Requirement: Give the number of lines below that hold the string "bottom", and nothing more.

*** Opening Dataset records ***

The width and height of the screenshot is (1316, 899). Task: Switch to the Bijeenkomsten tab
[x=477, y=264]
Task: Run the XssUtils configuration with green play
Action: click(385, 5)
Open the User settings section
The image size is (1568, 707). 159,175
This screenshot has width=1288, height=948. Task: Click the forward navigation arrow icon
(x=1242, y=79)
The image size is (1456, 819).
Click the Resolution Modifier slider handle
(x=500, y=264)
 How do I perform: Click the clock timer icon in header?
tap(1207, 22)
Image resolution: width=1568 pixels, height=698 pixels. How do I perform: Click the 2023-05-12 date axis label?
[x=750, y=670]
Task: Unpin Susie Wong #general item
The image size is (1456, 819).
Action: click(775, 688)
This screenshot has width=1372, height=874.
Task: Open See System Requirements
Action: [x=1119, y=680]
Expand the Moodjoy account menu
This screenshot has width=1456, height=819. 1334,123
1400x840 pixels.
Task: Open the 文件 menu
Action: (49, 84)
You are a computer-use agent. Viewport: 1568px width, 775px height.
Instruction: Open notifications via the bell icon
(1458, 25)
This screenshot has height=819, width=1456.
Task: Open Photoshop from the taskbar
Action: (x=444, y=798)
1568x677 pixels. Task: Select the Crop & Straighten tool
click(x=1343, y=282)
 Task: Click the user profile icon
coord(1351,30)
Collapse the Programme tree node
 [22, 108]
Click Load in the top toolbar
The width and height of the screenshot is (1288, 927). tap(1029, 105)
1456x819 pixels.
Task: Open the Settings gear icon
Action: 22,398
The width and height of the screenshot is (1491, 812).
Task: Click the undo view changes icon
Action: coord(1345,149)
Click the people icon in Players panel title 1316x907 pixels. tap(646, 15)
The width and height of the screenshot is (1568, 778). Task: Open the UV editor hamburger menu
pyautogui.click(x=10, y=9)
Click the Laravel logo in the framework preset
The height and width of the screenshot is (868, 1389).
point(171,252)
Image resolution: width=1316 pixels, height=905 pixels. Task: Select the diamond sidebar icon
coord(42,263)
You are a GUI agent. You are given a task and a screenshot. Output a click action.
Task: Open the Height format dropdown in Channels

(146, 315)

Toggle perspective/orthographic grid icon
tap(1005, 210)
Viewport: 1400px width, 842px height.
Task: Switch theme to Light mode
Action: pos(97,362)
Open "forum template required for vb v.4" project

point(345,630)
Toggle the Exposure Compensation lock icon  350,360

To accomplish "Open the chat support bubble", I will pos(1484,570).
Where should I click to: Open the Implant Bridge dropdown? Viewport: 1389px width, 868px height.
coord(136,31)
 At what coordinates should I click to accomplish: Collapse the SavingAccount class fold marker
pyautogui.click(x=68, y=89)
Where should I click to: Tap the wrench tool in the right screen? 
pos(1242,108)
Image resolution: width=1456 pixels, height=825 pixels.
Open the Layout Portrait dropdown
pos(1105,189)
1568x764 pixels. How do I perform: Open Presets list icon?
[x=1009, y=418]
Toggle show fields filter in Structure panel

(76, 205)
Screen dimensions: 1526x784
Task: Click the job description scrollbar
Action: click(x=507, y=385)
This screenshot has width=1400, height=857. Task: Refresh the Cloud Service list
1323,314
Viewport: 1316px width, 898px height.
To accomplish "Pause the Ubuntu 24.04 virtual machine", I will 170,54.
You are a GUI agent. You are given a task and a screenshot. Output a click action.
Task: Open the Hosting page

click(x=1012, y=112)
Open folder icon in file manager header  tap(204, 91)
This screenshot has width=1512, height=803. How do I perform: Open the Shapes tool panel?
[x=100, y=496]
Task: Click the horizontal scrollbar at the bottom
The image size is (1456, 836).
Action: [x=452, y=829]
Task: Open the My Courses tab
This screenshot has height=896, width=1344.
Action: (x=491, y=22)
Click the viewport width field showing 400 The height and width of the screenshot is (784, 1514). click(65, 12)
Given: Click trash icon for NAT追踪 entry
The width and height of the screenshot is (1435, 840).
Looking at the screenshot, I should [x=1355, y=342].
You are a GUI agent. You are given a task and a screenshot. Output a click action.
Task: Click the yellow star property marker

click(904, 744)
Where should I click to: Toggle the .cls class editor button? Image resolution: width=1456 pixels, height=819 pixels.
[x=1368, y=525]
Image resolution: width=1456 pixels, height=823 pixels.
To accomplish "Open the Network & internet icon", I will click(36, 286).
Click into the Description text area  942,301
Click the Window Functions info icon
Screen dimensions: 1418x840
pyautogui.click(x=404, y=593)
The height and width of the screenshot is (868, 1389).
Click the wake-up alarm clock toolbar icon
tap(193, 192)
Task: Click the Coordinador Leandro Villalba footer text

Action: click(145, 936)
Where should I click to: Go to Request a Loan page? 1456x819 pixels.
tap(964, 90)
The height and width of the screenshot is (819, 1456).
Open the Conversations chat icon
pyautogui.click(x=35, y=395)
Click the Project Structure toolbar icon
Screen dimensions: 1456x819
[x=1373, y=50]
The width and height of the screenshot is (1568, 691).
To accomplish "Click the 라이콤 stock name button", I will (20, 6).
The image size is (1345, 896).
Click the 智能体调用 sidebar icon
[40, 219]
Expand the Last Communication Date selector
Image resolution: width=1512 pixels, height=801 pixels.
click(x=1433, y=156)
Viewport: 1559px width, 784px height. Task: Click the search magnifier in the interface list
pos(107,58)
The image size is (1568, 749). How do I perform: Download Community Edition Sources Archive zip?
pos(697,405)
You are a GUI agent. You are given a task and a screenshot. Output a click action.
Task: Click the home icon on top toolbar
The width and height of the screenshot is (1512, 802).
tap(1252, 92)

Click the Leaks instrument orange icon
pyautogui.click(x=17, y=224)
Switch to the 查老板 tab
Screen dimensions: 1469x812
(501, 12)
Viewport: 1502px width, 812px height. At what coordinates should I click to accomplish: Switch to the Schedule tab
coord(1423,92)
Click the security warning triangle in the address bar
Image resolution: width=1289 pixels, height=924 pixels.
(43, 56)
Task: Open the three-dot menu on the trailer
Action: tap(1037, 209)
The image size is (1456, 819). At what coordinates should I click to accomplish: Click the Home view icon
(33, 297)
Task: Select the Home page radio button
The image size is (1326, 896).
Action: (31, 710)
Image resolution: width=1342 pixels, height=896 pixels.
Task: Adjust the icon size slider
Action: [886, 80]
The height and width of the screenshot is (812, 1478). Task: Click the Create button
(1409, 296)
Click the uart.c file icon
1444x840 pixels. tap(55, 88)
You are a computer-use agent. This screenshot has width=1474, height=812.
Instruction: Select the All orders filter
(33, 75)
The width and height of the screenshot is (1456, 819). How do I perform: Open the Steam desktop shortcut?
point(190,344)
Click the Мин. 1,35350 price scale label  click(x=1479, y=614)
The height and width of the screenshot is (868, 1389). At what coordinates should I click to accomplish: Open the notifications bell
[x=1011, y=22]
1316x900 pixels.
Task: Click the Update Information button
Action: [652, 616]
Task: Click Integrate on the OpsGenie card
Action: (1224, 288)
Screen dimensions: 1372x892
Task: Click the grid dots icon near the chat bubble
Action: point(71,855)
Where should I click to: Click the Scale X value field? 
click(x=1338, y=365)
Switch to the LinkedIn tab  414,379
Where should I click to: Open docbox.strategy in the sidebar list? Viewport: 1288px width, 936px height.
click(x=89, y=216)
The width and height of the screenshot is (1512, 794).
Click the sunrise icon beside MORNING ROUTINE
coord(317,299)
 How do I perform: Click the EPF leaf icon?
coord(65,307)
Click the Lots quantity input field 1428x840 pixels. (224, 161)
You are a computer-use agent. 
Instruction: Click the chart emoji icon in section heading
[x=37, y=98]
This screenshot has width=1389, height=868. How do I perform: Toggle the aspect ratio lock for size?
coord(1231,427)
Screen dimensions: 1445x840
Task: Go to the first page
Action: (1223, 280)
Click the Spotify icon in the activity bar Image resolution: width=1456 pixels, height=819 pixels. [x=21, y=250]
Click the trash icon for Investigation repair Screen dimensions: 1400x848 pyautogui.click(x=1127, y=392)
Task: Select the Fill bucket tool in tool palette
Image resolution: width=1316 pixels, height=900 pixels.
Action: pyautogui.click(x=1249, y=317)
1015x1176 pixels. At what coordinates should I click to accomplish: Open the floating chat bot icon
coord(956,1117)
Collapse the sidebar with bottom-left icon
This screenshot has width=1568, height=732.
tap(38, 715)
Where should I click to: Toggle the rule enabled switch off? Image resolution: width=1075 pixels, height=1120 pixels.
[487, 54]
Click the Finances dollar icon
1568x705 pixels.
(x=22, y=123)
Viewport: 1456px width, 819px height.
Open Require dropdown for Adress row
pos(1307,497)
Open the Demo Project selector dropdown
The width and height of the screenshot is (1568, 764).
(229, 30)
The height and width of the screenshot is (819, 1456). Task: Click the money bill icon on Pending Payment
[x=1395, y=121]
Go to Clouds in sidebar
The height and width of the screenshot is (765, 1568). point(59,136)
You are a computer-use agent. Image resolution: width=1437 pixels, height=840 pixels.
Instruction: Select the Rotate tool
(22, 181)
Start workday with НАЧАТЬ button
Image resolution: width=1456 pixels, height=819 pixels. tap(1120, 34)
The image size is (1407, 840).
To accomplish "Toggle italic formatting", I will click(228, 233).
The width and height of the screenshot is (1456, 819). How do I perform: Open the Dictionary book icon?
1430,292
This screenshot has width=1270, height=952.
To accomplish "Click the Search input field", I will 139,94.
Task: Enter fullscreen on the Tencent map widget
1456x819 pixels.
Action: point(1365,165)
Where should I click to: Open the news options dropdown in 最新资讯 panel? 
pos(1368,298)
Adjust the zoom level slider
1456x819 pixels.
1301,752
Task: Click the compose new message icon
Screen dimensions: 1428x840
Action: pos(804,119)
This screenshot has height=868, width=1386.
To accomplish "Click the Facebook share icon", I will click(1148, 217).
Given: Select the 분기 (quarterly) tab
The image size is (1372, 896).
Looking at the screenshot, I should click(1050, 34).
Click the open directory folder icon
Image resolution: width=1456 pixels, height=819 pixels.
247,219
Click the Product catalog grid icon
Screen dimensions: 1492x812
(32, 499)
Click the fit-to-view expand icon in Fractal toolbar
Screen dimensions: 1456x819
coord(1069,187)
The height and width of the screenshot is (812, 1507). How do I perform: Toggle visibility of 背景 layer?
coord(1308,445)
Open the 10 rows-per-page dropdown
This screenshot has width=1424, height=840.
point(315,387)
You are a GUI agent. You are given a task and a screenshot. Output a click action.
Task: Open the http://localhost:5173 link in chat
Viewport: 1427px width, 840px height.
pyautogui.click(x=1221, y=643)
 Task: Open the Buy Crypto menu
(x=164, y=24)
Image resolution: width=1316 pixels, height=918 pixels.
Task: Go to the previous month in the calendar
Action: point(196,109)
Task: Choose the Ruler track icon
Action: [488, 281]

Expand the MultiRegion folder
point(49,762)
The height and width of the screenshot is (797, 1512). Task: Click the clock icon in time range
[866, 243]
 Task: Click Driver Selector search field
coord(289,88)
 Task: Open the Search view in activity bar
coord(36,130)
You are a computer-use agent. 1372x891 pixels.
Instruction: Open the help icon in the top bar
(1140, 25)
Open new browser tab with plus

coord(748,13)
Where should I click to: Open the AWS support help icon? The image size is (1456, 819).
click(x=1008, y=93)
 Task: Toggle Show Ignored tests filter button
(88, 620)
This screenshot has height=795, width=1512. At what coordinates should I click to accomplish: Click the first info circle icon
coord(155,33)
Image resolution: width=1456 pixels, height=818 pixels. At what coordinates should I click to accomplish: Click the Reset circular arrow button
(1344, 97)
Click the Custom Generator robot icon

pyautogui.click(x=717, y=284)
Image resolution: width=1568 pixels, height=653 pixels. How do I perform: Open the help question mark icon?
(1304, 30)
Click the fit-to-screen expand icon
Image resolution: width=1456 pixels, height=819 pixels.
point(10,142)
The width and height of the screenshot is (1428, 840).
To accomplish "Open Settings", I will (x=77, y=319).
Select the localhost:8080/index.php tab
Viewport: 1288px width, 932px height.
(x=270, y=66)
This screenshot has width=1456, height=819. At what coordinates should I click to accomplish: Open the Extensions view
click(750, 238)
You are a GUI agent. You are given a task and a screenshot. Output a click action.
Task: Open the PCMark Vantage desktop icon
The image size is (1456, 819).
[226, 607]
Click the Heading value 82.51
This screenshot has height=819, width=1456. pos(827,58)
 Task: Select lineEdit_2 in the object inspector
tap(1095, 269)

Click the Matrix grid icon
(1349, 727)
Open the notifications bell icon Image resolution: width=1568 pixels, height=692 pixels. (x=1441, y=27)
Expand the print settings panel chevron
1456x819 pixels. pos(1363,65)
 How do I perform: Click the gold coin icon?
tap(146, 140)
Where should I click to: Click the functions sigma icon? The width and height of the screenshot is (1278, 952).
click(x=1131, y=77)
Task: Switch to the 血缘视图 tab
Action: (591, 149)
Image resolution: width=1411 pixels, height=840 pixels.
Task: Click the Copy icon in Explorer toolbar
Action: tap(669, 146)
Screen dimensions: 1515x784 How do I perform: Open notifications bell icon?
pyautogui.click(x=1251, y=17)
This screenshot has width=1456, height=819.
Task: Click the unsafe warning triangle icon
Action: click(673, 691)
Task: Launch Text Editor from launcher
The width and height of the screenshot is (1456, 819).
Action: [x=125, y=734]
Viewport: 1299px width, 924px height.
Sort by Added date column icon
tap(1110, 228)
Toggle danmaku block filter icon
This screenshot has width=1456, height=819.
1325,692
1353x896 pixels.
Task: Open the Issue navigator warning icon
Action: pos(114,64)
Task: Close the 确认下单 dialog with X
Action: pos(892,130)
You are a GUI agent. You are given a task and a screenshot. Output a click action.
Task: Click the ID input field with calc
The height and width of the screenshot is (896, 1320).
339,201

*** Closing Dataset records ***

Answer section: 2